Warren Mundine has attacked Pat Dodson for advocating a "love-fest" mentality on Aboriginal reform and failing people on the ground.
Mr Dodson’s Australian Dialogue – launched yesterday with an aim to start a "national conversation" on the relationship between Indigenous and non-Indigenous Australians – was dismissed by Mr Mundine as soft.
In an interview with ABC NewsRadio, Mr Mundine said calls for Australians to show "more love" for Indigenous Australians were "bizarre".
"We need jobs, we need to break the poverty cycle, we need to deal with th social dysfunctionality in regards to criminal activity which is sexual abuse of children and women and the physical and mental abuse," he said.
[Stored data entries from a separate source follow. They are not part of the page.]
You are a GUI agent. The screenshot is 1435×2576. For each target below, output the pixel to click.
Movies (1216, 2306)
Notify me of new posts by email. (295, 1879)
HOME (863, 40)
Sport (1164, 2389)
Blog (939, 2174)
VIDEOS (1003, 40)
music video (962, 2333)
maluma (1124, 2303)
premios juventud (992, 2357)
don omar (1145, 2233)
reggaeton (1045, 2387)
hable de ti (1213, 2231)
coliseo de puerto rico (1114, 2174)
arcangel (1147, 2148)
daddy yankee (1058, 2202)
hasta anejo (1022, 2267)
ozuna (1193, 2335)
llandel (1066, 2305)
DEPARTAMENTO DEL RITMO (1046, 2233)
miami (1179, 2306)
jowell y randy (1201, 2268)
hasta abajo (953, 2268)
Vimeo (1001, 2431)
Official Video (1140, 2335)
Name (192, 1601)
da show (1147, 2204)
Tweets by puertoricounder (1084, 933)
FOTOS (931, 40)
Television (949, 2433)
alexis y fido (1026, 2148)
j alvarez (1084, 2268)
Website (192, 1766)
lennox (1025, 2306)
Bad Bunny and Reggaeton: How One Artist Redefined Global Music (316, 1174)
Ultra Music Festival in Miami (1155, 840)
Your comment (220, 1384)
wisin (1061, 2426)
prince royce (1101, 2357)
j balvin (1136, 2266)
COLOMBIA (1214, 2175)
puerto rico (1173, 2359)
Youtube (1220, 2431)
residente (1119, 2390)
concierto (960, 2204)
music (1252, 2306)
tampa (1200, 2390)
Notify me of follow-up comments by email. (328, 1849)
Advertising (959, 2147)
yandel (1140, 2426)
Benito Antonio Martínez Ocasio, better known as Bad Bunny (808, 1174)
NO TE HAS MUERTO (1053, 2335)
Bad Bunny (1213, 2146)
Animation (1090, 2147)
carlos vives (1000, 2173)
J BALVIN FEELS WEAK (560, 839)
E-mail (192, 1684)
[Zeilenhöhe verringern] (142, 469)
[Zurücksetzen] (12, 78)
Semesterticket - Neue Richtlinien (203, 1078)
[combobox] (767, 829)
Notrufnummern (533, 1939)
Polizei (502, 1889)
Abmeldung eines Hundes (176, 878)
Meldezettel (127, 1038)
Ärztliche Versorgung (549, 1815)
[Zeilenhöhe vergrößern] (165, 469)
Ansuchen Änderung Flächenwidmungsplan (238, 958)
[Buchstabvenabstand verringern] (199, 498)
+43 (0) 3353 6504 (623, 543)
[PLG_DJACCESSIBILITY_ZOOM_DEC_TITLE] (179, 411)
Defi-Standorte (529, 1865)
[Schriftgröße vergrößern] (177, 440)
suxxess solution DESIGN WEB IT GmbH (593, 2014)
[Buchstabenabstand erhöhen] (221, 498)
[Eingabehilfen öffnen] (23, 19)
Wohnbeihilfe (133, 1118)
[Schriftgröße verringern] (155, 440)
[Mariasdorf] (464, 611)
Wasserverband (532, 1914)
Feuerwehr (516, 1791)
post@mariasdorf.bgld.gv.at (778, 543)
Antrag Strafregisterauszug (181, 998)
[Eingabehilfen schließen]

"These things are now here and we need to deal with them now and here. We don’t need to put them off in five years or 10 years of dialogues and conversations and love-fests. We need hard-nosed stuff."
Mr Dodson, sometimes referred to as the "father of reconciliation", yesterday criticised Mr Mundine for advocating assimilationist policies, but Mr Mundine said that was just a "throw-away line".
"That doesn’t deal with the reality of Aboriginal people on the ground," he said.
"I’m out there every day fighting for the improvement of the lives of Indigenous people. Getting them out of poverty, getting them into real jobs, getting them into education and giving them the the education opportunities they need," he said.
"That’s my scorecard and that’s what I stand for."
The Government has announced it will spend $20 million on scholarships for Indigenous children to attend private secondary schools, and Mr Mundine praised the initiative as an example of the hard-nosed reforms he wanted.
He estimated the scheme would provide 2,000 places for Indigenous children.
"Don’t underestimate – 2,000 kids is a lot of kids and that will open up to the universities, it’ll open up to the networks that they need to have in their career development and their own communities with those networks," he said.
"Those will be massive and these will be the leaders of the future."
The six-year scholarships will cover tuition and accommodation costs.